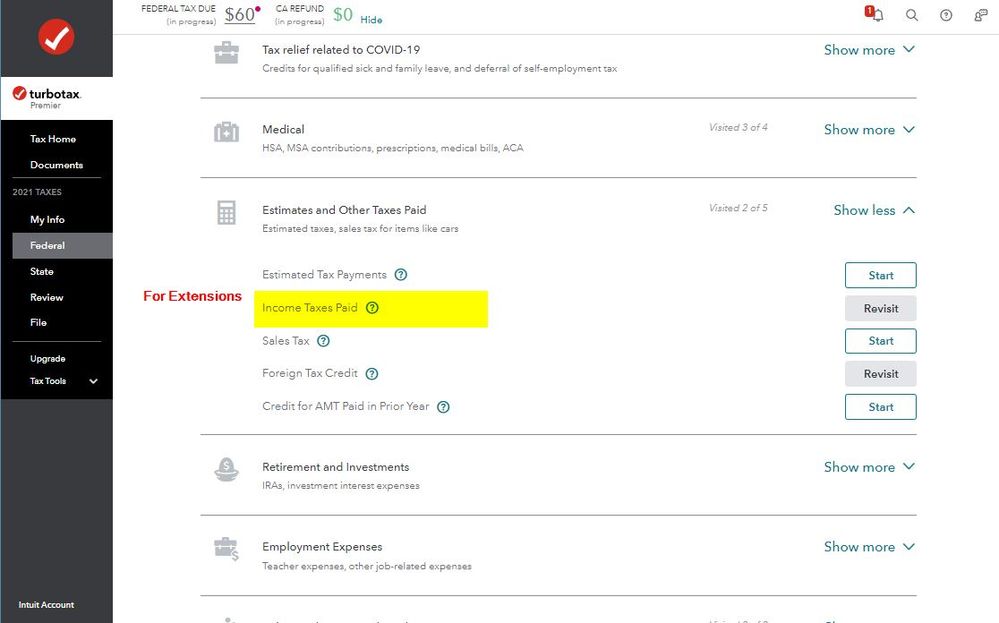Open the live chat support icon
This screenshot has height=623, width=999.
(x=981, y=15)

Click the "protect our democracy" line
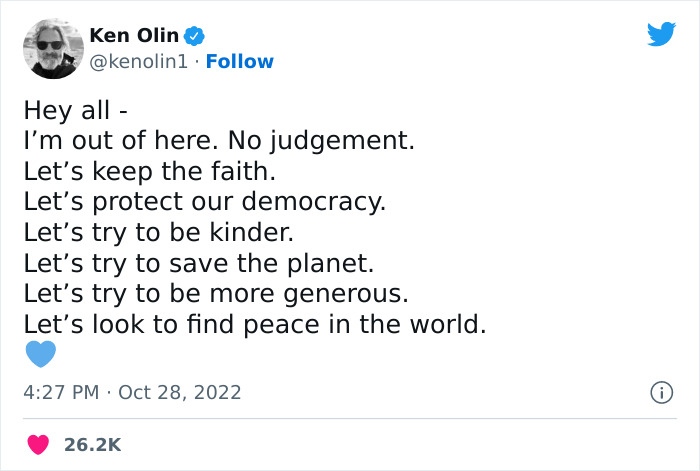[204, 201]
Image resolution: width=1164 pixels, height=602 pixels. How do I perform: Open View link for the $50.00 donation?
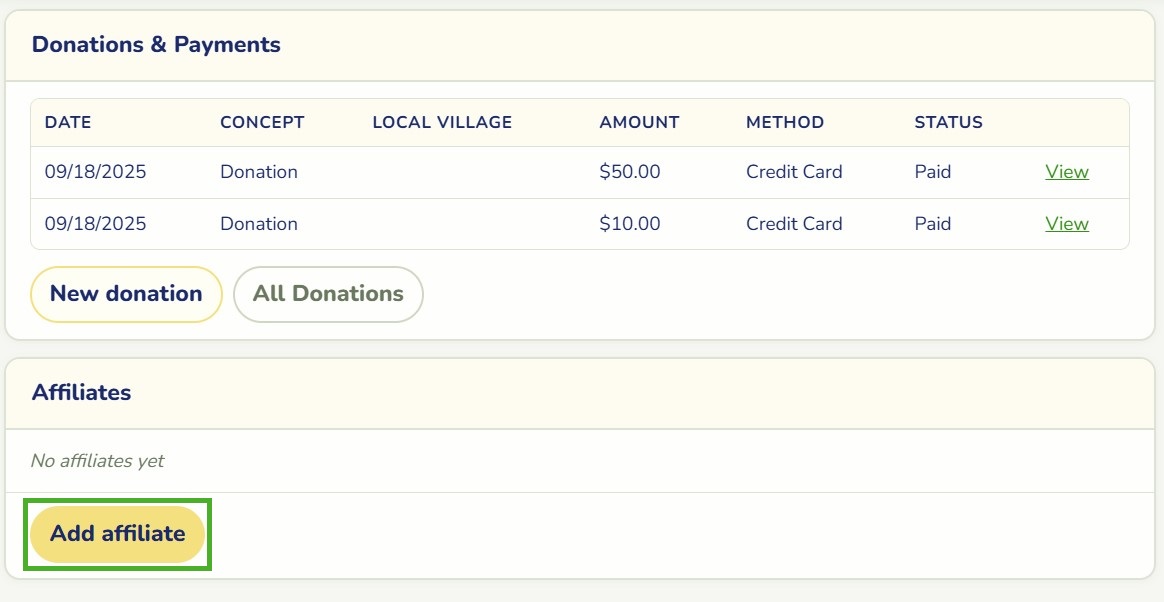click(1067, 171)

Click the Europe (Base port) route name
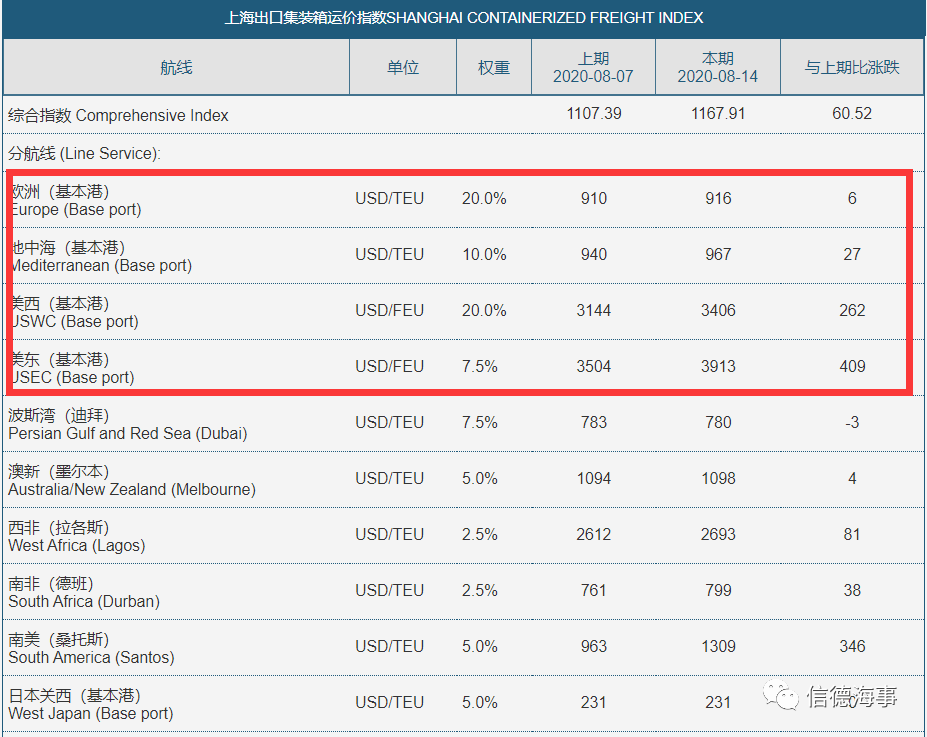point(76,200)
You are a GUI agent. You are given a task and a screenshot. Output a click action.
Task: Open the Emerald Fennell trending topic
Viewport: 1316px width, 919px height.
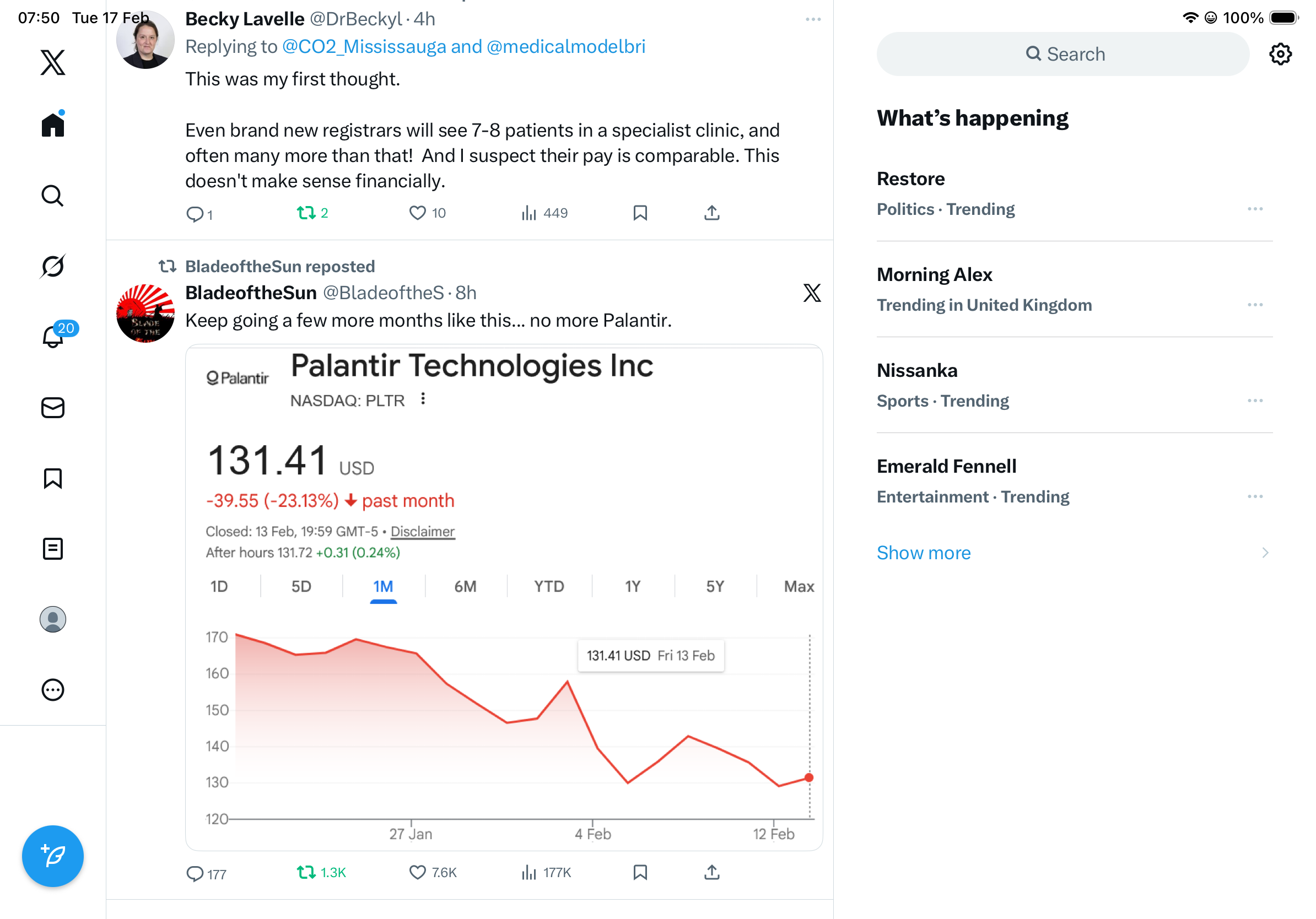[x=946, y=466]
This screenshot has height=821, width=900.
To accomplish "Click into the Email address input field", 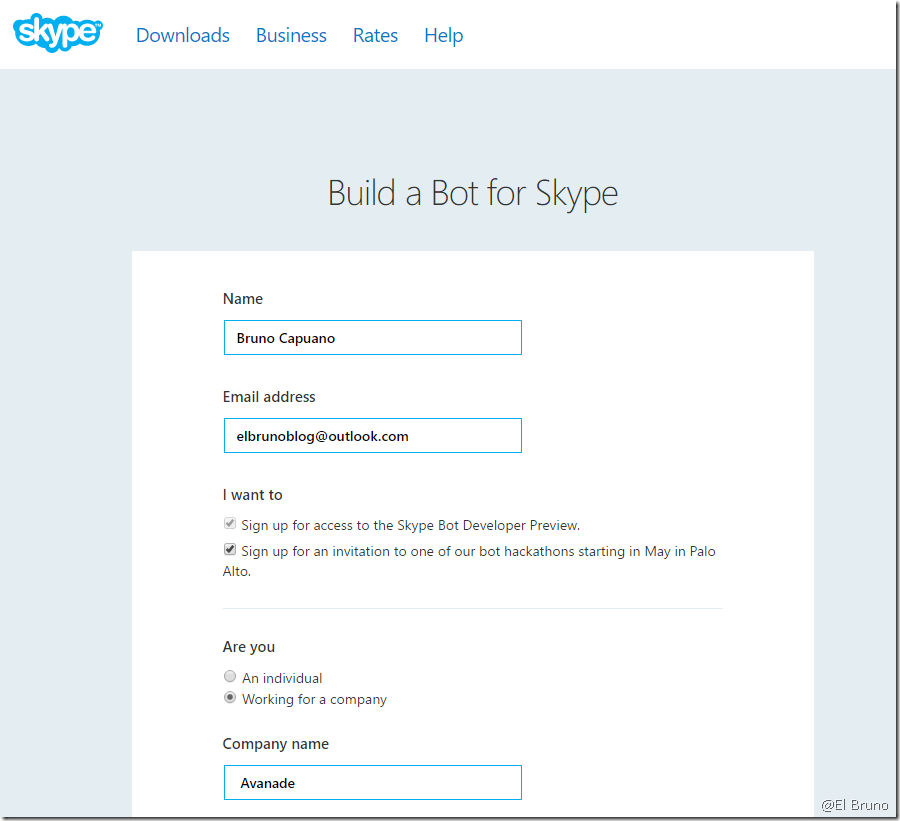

----------

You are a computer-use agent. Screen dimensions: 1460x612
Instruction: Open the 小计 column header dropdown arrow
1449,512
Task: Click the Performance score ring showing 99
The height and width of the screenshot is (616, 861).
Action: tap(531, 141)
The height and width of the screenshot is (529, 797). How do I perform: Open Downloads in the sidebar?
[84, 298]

----------

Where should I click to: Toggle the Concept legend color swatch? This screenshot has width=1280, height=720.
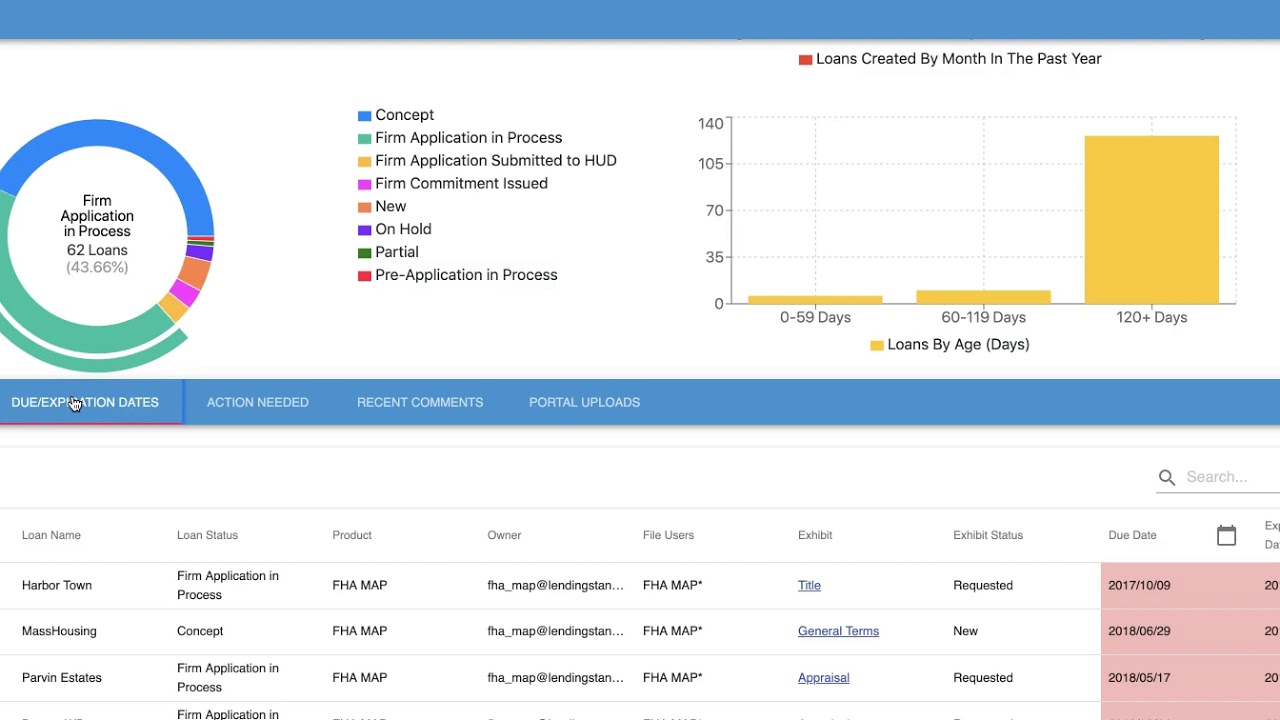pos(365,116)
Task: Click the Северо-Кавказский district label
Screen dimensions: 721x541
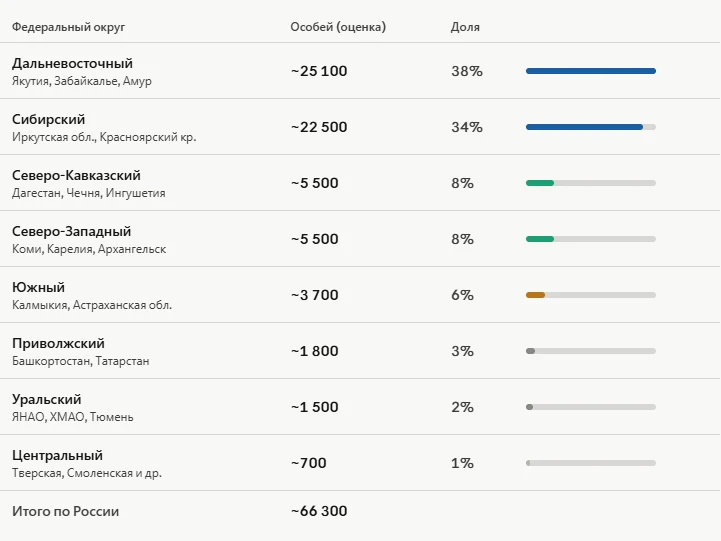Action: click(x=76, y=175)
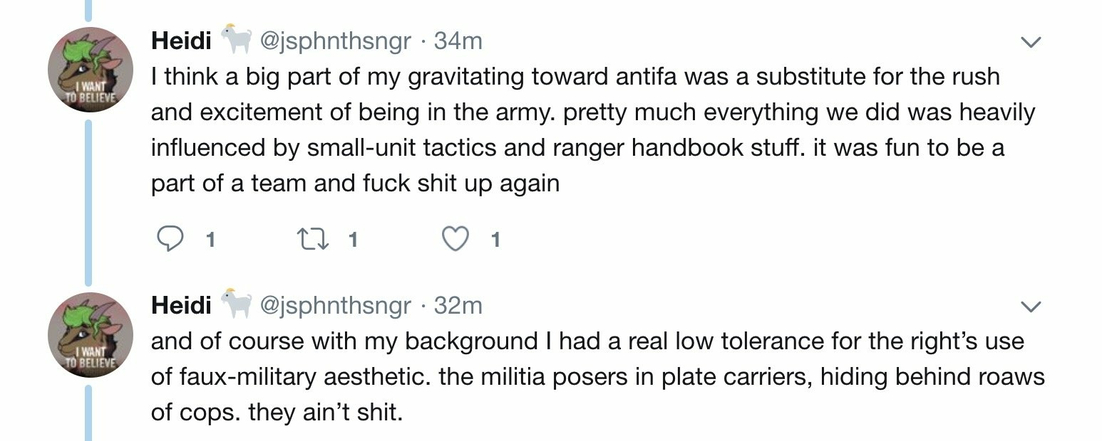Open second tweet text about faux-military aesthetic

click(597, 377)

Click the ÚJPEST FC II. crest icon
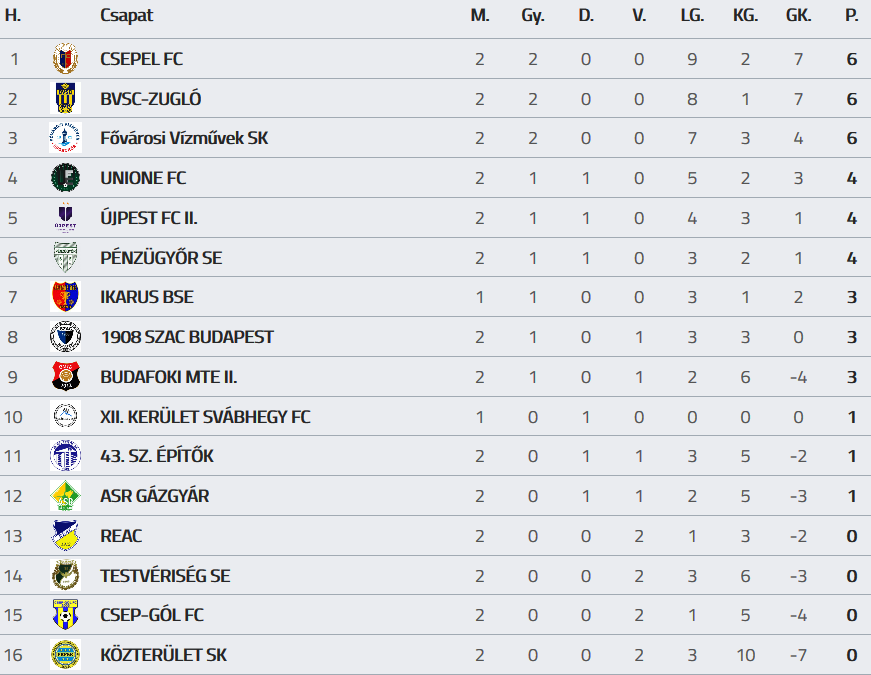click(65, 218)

----------

» What the task asks
Search the listing for the word "agent" and state how many lines contain it. Nothing else belongs in the reply.

» Answer section
2